Table 4. Execution time (in cycles) of the AEAD algorithms for authentication only (\(\text {dlen} = 0\)), encryption only (\(\text {adlen} = 0\)), and authenticated encryption (\(\text {adlen} = \text {dlen}\)).

Table 4 shows the execution time of the four AEAD algorithms for authentication only (i.e. no plaintext is processed), encryption only (i.e. no associated data is processed) and authenticated encryption (both the associated data and plaintext have the same length). For each scenario, we evaluated the execution time for inputs of three different lengths: short (i.e. 16 bytes), medium (i.e. 128 bytes), and long (i.e. 1024 bytes). The timings in Table 4 are closely correlated with the throughput values at the bottom of Table 3, in particular for medium and long inputs. Therefore, it is not surprising that, overall, Schwaemm is the best performer across different lengths of associated data and plaintext. When the inputs are short (i.e. 16 bytes), the execution times of the four algorithms are relatively similar and depend not only on the throughput, but also on the efficiency of operations like initialization, finalization, and computation of the authentication tag.
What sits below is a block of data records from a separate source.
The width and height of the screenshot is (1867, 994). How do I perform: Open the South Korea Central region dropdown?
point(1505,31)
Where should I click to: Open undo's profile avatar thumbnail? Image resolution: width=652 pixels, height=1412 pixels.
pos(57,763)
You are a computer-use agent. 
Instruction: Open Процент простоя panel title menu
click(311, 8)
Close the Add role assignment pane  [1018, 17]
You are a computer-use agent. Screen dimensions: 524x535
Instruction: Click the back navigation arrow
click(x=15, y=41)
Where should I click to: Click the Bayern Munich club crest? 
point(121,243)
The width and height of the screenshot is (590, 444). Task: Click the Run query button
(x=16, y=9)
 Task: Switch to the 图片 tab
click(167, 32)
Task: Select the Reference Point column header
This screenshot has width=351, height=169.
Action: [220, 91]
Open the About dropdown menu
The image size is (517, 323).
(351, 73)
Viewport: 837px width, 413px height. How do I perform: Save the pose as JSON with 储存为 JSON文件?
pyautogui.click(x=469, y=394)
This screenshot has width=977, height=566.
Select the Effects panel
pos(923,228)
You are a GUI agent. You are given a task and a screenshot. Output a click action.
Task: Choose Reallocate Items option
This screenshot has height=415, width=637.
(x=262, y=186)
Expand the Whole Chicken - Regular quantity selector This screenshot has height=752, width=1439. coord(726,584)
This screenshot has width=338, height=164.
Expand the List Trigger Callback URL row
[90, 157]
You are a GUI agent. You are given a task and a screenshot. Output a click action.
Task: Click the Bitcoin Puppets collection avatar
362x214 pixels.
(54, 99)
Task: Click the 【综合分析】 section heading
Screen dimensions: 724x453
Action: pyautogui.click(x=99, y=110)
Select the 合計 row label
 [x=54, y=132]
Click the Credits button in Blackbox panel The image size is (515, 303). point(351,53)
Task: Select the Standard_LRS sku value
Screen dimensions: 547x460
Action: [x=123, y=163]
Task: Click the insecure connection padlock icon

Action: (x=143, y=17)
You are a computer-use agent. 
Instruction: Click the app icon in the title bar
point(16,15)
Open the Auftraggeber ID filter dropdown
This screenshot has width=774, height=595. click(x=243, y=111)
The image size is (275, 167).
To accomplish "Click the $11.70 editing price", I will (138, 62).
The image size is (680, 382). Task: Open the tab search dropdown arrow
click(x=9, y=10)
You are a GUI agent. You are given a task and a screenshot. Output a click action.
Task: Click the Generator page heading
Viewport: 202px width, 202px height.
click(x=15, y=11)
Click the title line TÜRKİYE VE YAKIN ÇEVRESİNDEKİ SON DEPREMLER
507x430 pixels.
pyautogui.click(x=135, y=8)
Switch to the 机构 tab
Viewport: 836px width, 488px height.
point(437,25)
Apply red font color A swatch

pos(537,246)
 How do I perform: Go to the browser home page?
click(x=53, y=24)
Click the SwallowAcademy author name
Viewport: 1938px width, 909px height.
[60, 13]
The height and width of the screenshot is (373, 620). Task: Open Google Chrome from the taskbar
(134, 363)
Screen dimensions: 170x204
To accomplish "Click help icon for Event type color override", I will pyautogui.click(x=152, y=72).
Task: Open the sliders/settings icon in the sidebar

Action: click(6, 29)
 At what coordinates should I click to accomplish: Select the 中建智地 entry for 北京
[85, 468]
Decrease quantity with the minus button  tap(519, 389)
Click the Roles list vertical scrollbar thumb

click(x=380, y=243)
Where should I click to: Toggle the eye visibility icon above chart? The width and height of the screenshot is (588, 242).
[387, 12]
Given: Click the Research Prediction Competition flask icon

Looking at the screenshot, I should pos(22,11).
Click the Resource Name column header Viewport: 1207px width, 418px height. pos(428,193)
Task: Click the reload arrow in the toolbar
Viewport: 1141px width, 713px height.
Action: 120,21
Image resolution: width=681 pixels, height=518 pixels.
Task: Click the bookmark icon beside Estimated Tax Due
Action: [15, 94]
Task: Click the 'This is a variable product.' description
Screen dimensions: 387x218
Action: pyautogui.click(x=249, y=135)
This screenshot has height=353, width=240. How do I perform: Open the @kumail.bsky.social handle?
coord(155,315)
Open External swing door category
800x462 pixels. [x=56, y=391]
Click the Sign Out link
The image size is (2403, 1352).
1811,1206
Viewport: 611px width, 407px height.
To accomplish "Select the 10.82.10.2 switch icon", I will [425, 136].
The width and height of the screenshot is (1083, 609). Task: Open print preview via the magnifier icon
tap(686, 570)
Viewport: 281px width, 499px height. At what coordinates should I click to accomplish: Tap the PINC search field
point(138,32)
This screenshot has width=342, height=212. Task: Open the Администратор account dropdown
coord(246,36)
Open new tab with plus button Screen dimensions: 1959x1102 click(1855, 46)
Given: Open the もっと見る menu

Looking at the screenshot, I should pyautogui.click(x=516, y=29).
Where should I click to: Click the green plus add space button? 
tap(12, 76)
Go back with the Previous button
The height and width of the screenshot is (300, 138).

However, for medium-size inputs, Schwaemm outperforms Xoodyak, which is (overall) the second-best algorithm, by a factor of 1.89 in the encryption-only case and a factor of approximately 1.45 for authenticated encryption. Finally, in the authentication-only scenario, the speed-up factor is smaller, namely about 1.21 for associated data of medium length and a bit less for longer lengths. Ascon and TinyJambu are around two times slower than Schwaemm for both medium and long inputs.

6 Conclusions

In this paper, presented a performance analysis of the four AEAD algorithms Ascon, TinyJambu, Schwaemm, and Xoodyak on a 16-bit MSP430 microcontroller. We developed carefully-optimized Assembler implementations of the underlying permutations, whereby we aimed for a reasonable trade-off between execution time and (binary) code size. Our results show that the shift/rotation distances and the locality have a significant impact on the performance of the permutations. TinyJambu’s permutation has very high locality since its entire state can be kept in registers. The permutation of Ascon and Sparkle have the second and third-bast locality; each word of their state needs to be loaded from RAM and written back to RAM twice per round or step. Xoodoo shows the worst locality of the four permutations. On the other hand, when it comes to rotation distances, Sparkle is the winner since the majority of its rotations can be executed in only three clock cycles. Xoodoo and TinyJambu perform a mix of fast and slow rotations (resp. shifts), while almost all of the rotation distances of Ascon’s permutation are not well-suited for MSP430. The actual performance of each of the four AEAD algorithms does not only depend on the permutation, but also the rate for encryption and authentication. Our results show that Schwaemm is clearly the best overall performer across different use cases (authentication only, encryption only, and authenticated encryption) and input lengths. When encrypting a 128-byte plaintext, Schwaemm is 1.89 times faster than Xoodyak and outperforms Ascon by a factor of 1.84. Xoodyak is more competitive when a large amount of associated data is processed, whereas TinyJambu is particularly efficient for the authentication of very short blocks of associated data (up to approximately 16 bytes).